═════ GIVEN ENTRIES
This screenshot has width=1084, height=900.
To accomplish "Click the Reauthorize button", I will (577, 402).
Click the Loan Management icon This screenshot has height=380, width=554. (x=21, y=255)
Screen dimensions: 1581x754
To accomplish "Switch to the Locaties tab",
══════════
Express every line of the items above as a JSON list of strings, with one string per line and blank lines omitted.

[
  "This screenshot has width=1084, height=900.",
  "To accomplish \"Click the Reauthorize button\", I will (577, 402).",
  "Click the Loan Management icon This screenshot has height=380, width=554. (x=21, y=255)",
  "Screen dimensions: 1581x754",
  "To accomplish \"Switch to the Locaties tab\","
]